* _EXERCISE_
Make an exact reproduction of all the data.

* _RECORDS PROVIDED_
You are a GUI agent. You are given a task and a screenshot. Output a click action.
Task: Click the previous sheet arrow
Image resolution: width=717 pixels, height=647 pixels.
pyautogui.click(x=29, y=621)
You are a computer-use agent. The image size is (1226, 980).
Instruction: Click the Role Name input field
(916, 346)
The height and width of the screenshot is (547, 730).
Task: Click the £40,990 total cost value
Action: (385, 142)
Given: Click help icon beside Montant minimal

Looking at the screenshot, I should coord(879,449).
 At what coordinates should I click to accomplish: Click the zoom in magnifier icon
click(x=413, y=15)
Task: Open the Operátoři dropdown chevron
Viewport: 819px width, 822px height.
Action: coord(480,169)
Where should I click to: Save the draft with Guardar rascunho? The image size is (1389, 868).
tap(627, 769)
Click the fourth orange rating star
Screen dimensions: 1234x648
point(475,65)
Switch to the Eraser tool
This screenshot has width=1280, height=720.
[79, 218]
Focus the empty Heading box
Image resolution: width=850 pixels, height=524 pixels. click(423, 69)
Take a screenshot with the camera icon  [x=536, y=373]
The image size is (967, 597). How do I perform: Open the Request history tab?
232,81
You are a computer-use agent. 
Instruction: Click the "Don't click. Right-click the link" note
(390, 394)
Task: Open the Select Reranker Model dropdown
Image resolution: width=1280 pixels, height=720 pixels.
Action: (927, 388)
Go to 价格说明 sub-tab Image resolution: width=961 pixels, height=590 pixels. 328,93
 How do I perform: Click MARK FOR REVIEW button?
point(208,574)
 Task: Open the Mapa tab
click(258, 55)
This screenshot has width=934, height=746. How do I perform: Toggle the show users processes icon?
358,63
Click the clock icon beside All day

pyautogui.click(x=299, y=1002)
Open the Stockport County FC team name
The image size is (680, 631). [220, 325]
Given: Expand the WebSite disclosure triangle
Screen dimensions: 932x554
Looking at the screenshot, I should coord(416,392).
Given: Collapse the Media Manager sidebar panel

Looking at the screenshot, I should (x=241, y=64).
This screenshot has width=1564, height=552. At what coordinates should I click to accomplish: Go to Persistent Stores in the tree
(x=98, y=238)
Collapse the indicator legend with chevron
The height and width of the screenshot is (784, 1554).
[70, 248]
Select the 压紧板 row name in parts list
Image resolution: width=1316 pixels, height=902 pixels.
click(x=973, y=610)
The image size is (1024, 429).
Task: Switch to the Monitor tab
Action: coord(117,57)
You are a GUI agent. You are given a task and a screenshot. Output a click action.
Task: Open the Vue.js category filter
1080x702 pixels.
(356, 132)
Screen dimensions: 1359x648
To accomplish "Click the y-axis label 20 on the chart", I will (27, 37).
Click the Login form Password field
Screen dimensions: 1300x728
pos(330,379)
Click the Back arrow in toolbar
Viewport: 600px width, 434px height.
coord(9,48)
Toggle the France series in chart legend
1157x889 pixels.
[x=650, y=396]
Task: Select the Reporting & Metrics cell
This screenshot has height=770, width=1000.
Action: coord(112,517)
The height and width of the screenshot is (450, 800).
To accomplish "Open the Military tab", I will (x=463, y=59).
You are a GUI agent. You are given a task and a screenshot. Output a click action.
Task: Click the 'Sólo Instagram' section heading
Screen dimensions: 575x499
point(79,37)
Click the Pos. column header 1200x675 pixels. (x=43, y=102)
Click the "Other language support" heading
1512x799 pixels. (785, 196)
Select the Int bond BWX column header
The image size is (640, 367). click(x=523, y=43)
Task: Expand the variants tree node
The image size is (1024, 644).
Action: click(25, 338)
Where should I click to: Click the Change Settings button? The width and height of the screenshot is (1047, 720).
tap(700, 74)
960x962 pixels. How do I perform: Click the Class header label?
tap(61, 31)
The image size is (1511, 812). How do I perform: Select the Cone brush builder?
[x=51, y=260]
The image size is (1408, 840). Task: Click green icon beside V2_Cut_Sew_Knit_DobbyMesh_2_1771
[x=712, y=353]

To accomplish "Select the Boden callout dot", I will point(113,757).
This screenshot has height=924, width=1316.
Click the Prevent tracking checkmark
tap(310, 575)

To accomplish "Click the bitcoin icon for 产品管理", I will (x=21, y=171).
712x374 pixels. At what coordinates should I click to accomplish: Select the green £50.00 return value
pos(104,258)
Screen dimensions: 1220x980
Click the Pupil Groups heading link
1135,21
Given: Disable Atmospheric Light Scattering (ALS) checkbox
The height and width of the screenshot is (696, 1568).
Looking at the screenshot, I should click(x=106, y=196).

* _REPLY_
You are a GUI agent. You are given a task and a screenshot. Output a click action.
Task: Click the previous sheet arrow
Image resolution: width=717 pixels, height=647 pixels.
pyautogui.click(x=29, y=621)
You are a computer-use agent. The image size is (1226, 980).
Instruction: Click the Role Name input field
(916, 346)
The height and width of the screenshot is (547, 730).
Task: Click the £40,990 total cost value
Action: (385, 142)
Given: Click help icon beside Montant minimal

Looking at the screenshot, I should coord(879,449).
 At what coordinates should I click to accomplish: Click the zoom in magnifier icon
click(x=413, y=15)
Task: Open the Operátoři dropdown chevron
Viewport: 819px width, 822px height.
Action: coord(480,169)
Where should I click to: Save the draft with Guardar rascunho? The image size is (1389, 868).
tap(627, 769)
Click the fourth orange rating star
Screen dimensions: 1234x648
point(475,65)
Switch to the Eraser tool
This screenshot has width=1280, height=720.
[79, 218]
Focus the empty Heading box
Image resolution: width=850 pixels, height=524 pixels. click(423, 69)
Take a screenshot with the camera icon  [x=536, y=373]
The image size is (967, 597). How do I perform: Open the Request history tab?
232,81
You are a computer-use agent. 
Instruction: Click the "Don't click. Right-click the link" note
(390, 394)
Task: Open the Select Reranker Model dropdown
Image resolution: width=1280 pixels, height=720 pixels.
Action: (927, 388)
Go to 价格说明 sub-tab Image resolution: width=961 pixels, height=590 pixels. 328,93
 How do I perform: Click MARK FOR REVIEW button?
point(208,574)
 Task: Open the Mapa tab
click(258, 55)
This screenshot has width=934, height=746. How do I perform: Toggle the show users processes icon?
358,63
Click the clock icon beside All day

pyautogui.click(x=299, y=1002)
Open the Stockport County FC team name
The image size is (680, 631). [220, 325]
Given: Expand the WebSite disclosure triangle
Screen dimensions: 932x554
Looking at the screenshot, I should coord(416,392).
Given: Collapse the Media Manager sidebar panel

Looking at the screenshot, I should (x=241, y=64).
This screenshot has width=1564, height=552. At what coordinates should I click to accomplish: Go to Persistent Stores in the tree
(x=98, y=238)
Collapse the indicator legend with chevron
The height and width of the screenshot is (784, 1554).
[70, 248]
Select the 压紧板 row name in parts list
Image resolution: width=1316 pixels, height=902 pixels.
click(x=973, y=610)
The image size is (1024, 429).
Task: Switch to the Monitor tab
Action: coord(117,57)
You are a GUI agent. You are given a task and a screenshot. Output a click action.
Task: Open the Vue.js category filter
1080x702 pixels.
(356, 132)
Screen dimensions: 1359x648
To accomplish "Click the y-axis label 20 on the chart", I will (27, 37).
Click the Login form Password field
Screen dimensions: 1300x728
pos(330,379)
Click the Back arrow in toolbar
Viewport: 600px width, 434px height.
coord(9,48)
Toggle the France series in chart legend
1157x889 pixels.
[x=650, y=396]
Task: Select the Reporting & Metrics cell
This screenshot has height=770, width=1000.
Action: coord(112,517)
The height and width of the screenshot is (450, 800).
To accomplish "Open the Military tab", I will (x=463, y=59).
You are a GUI agent. You are given a task and a screenshot. Output a click action.
Task: Click the 'Sólo Instagram' section heading
Screen dimensions: 575x499
point(79,37)
Click the Pos. column header 1200x675 pixels. (x=43, y=102)
Click the "Other language support" heading
1512x799 pixels. (785, 196)
Select the Int bond BWX column header
The image size is (640, 367). click(x=523, y=43)
Task: Expand the variants tree node
The image size is (1024, 644).
Action: click(25, 338)
Where should I click to: Click the Change Settings button? The width and height of the screenshot is (1047, 720).
tap(700, 74)
960x962 pixels. How do I perform: Click the Class header label?
tap(61, 31)
The image size is (1511, 812). How do I perform: Select the Cone brush builder?
[x=51, y=260]
The image size is (1408, 840). Task: Click green icon beside V2_Cut_Sew_Knit_DobbyMesh_2_1771
[x=712, y=353]

To accomplish "Select the Boden callout dot", I will point(113,757).
This screenshot has height=924, width=1316.
Click the Prevent tracking checkmark
tap(310, 575)

To accomplish "Click the bitcoin icon for 产品管理", I will (x=21, y=171).
712x374 pixels. At what coordinates should I click to accomplish: Select the green £50.00 return value
pos(104,258)
Screen dimensions: 1220x980
Click the Pupil Groups heading link
1135,21
Given: Disable Atmospheric Light Scattering (ALS) checkbox
The height and width of the screenshot is (696, 1568).
Looking at the screenshot, I should click(x=106, y=196).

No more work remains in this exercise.